EXTRACTED INFORMATION ->

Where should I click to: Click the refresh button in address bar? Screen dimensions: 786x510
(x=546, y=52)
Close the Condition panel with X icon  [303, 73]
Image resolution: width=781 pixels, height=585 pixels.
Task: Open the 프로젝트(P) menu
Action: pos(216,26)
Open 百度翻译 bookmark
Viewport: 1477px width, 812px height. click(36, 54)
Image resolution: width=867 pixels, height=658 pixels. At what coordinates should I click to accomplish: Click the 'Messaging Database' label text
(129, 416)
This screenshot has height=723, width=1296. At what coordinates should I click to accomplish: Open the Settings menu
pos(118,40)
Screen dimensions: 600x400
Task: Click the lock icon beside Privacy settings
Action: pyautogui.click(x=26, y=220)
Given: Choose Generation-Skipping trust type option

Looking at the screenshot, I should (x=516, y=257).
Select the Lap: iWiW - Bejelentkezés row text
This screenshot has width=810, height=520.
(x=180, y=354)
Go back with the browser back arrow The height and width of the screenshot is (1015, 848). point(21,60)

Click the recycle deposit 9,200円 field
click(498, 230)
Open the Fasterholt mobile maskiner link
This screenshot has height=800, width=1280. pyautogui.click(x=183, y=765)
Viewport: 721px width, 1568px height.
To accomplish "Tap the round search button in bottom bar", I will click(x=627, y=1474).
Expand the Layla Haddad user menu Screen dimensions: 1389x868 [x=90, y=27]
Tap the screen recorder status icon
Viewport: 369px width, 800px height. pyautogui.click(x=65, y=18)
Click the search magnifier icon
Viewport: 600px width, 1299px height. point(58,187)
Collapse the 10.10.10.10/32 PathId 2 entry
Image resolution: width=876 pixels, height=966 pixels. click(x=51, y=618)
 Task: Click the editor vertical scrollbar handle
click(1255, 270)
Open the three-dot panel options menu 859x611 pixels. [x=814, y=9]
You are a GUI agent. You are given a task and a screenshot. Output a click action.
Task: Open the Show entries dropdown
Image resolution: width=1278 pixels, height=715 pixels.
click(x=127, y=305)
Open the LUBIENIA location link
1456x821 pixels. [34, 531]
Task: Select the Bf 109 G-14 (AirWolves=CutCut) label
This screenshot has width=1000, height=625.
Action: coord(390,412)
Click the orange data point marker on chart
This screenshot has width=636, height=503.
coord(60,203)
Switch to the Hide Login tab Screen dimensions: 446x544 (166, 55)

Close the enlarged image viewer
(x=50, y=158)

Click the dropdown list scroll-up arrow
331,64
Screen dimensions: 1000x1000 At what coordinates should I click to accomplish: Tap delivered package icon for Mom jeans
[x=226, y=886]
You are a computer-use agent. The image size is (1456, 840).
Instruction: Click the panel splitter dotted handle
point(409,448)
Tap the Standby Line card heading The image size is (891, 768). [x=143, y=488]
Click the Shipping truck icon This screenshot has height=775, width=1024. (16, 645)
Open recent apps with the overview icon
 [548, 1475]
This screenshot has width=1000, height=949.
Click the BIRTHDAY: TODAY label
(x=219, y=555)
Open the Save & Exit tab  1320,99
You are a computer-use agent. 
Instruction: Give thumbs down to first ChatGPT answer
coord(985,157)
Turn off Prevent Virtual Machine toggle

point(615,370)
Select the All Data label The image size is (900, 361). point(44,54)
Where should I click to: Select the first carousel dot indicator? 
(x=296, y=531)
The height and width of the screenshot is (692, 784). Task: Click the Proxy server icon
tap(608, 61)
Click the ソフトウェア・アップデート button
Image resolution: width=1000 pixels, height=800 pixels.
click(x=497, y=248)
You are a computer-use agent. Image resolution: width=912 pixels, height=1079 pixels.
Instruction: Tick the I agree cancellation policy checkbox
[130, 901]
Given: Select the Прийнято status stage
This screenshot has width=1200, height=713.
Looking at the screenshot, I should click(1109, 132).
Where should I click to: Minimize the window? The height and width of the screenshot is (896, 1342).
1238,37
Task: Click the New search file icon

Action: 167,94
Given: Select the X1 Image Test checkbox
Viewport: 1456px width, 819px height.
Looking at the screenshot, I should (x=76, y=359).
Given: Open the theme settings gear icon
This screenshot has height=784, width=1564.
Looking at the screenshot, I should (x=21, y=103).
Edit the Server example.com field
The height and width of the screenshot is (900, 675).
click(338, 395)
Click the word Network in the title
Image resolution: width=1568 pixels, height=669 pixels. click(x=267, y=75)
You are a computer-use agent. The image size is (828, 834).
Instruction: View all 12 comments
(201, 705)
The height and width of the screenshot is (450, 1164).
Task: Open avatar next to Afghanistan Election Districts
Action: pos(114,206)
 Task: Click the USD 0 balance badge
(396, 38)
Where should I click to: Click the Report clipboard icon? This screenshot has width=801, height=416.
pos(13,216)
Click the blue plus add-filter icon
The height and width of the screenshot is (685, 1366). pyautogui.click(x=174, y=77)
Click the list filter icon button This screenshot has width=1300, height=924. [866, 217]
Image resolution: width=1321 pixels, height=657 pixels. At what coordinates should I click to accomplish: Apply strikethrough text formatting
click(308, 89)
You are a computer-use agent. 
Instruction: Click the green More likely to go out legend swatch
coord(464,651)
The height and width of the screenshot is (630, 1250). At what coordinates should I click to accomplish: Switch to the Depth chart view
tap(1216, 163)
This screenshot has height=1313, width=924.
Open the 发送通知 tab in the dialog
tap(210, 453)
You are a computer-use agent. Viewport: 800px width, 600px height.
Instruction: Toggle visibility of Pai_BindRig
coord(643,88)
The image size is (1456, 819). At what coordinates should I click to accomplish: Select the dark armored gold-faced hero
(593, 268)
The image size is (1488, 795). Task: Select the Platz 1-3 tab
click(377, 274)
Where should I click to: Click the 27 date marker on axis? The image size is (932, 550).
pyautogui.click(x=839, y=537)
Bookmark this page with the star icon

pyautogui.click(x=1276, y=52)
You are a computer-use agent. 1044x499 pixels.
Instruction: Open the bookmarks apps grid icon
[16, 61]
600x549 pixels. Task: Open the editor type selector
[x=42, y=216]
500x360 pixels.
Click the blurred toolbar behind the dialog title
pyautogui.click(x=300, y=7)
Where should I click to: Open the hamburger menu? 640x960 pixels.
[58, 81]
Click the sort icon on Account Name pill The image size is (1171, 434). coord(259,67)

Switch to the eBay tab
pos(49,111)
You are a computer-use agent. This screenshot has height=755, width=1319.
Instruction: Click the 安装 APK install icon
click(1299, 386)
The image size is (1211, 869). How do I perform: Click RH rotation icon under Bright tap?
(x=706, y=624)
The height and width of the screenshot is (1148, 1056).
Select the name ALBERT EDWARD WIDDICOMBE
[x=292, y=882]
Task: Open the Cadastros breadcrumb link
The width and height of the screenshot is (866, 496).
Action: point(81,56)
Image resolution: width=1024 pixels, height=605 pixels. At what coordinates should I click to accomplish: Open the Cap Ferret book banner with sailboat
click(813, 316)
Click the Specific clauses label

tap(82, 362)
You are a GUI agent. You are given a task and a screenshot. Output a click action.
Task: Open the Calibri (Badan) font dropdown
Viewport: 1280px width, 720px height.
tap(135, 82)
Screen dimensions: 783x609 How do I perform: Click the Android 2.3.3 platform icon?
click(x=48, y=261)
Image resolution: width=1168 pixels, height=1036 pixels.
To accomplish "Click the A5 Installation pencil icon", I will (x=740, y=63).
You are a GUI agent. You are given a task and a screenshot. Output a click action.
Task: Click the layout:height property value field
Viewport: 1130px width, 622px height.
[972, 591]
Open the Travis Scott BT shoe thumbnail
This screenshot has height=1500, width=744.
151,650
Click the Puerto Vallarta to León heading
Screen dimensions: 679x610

TASK DETAILS -> Please say how many lines in the records contain the word "heading", and give only that number.

EXERCISE RESULT -> 2